> [原始文档]:
西瓜书课后题——第四章

课后题4.3：编程实现基于信息熵进行划分选择的决策树算法，并为表4.3中的西瓜数据集生成一棵决策树
这道题主要参考了这篇博客，课后题4.3编程实现。我对其中给出的代码进行了一些注释，下面贴出代码全文：
import numpy as np
import pandas as pd
import math
import copy
import matplotlib.pyplot as plt
import matplotlib as mpl
mpl.rcParams[u'font.sans-serif'] = ['simhei']
mpl.rcParams['axes.unicode_minus'] = False


dataset = pd.read_excel('./WaterMelon_3.0.xlsx',encoding = 'gbk')  # 读取数据
Attributes = dataset.columns        #所有属性的名称
#print(Attributes)
m,n = np.shape(dataset)   # 得到数据集大小
dataset = np.matrix(dataset)
for i in range(m):      # 将标签替换成 好瓜 和 坏瓜
    if dataset[i,n-1]=='是': dataset[i,n-1] = '好瓜'
    else : dataset[i,n-1] = '坏瓜'
attributeList = []       # 属性列表，每一个属性的取值，列表中元素是集合
for i in range(n):
    curSet = set()      # 使用集合是利用了集合里面元素不可重复的特性，从而提取出了每个属性的取值
    for j in range(m):
        curSet.add(dataset[j,i])
    attributeList.append(curSet)
#print(attributeList)
D = np.arange(0,m,1)     # 表示每一个样本编号
A = list(np.ones(n))    # 表示每一个属性是否被使用，使用过了标为 -1
A[-1] = -1              # 将数据里面的标签和编号列标记为 -1
A[0] = -1
#print(A)
#print(D)
EPS = 0.000001


class Node(object):            # 创建一个类，用来表示节点的信息
    def __init__(self,title):
        self.title = title     # 上一级指向该节点的线上的标记文字
        self.v = 1              # 节点的信息标记
        self.children = []     # 节点的孩子列表
        self.deep = 0         # 节点深度
        self.ID = -1         # 节点编号

def isSameY(D):                  # 判断所有样本是否属于同一类
    curY = dataset[D[0],n-1]
    for i in range(1,len(D)):
        if dataset[D[i],n-1] != curY:
            return  False
    return True

def isBlankA(A):              # 判断 A 是否是空，是空则返回true
    for i in range(n):
        if A[i]>0: return False
    return True

def isSameAinD(D,A):       # 判断在D中，是否所有的未使用过的样本属性均相同
    for i in range(n):
        if A[i]>0:
            for j in range(1,len(D)):
                if not isSameValue(dataset[D[0],i],dataset[D[j],i],EPS):
                    return False
    return True

def isSameValue(v1,v2,EPS):            # 判断v1、v2 是否相等
    if type(v1)==type(dataset[0,8]):
        return abs(v1-v2)<EPS
    else: return  v1==v2

def mostCommonY(D):             # 寻找D中样本数最多的类别
    res = dataset[D[0],n-1]     # D中第一个样本标签
    maxC = 1
    count = {}
    count[res] = 1              # 该标签数量记为1
    for i in range(1,len(D)):
        curV = dataset[D[i],n-1]   # 得到D中第i+1个样本的标签
        if curV not in count:      # 若之前不存在这个标签
            count[curV] = 1        # 则该标签数量记为1
        else:count[curV] += 1      # 否则 ，该标签对应的数量加一
        if count[curV]>maxC:       # maxC始终存贮最多标签对应的样本数量
            maxC = count[curV]     # res 存贮当前样本数最多的标签类型
            res = curV
    return res             # 返回的是样本数最多的标签的类型

def entropyD(D):       # 参数D中所存的样本的交叉熵
    types = []         # 存贮类别标签
    count = {}         # 存贮每个类别对应的样本数量
    for i in range(len(D)):           # 统计D中存在的每个类型的样本数量
        curY = dataset[D[i],n-1]
        if curY not in count:
            count[curY] = 1
            types.append(curY)

> [收集材料]:
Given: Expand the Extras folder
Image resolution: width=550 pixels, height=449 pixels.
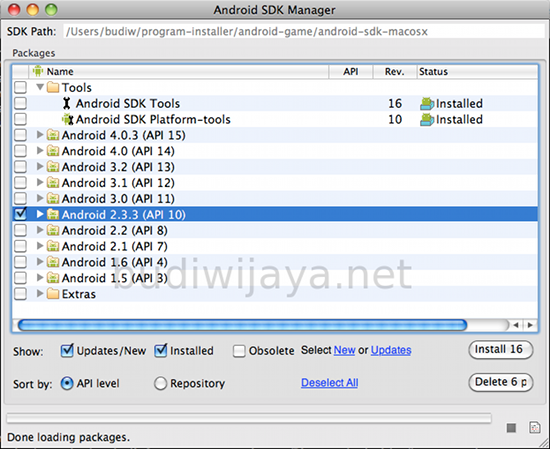Looking at the screenshot, I should pyautogui.click(x=40, y=293).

> [你要做的]:
**A.** 请从原始文档中原样摘录一段文字：从含有“dataset = pd.read_excel('./WaterMelon_3.0.xlsx',encoding”的词句开始，到“dataset = np.matrix(dataset)”之后结束。
**B.** 把原始文档里的这句话翻译成英文：“课后题4.3：编程实现基于信息熵进行划分选择的决策树算法，并为表4.3中的西瓜数据集生成一棵决策树”。

> [任务答案]:
**A.**
dataset = pd.read_excel('./WaterMelon_3.0.xlsx',encoding = 'gbk')  # 读取数据
Attributes = dataset.columns        #所有属性的名称
#print(Attributes)
m,n = np.shape(dataset)   # 得到数据集大小
dataset = np.matrix(dataset)

**B.** Exercise 4.3: Write a program that implements a decision tree algorithm using information entropy for split selection, and generate a decision tree for the watermelon dataset in Table 4.3.